The new administration of U.S. President Joe Biden is already making payments to households under a new $1.9 trillion COVID-19 relief package and plans to plough $2.3 trillion into infrastructure investments to fire up the world’s biggest economy.

“Whatever we may think about it, the American stimulus plan shows ambition, and the return of U.S. ambition is a good thing,” Le Maire said in a speech at the Geneva Graduate Institute.

“The best response to U.S. ambition isn’t to fight it. It is to match it.
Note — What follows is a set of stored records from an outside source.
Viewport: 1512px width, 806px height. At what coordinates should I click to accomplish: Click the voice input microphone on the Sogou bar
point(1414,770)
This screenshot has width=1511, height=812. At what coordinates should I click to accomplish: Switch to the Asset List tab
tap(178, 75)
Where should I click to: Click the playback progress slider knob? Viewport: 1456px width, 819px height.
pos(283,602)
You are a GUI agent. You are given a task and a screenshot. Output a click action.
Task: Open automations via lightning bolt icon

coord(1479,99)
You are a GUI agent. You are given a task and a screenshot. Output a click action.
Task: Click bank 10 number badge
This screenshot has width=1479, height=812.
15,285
Europe needs to challenge itself like America does,” he added.

While European countries’ support for their economies last year was on par with that seen in the United States, the new U.S. stimulus dwarves the European Union’s 750 billion euro ($881 billion) economic recovery plan.

Though the 27-nation bloc agreed the landmark stimulus fund last summer, EU governments are still submitting detailed plans on how they aim to spend money from the fund, which many still need to ratify.

Meanwhile, the European Commission and the governments also have yet to agree on structural reforms that are supposed to accompany the stimulus, while domestic politics in some countries and a legal challenge before the German constitutional court has fuelled concerns about possible delays.

As some European countries tighten their coronavirus restrictions in the face of a sluggish vaccine roll-out, calls are emerging not only for Europe to speed up its recovery plans but to increase its size.

Le Maire said that Europe needed to focus on returning as quickly as possible to pre-crisis levels of economic activity and not restoring public finances.

“We shouldn’t get bogged down in complicated calculations about whether we should revert to fiscal discipline in January or September 2022,” he said.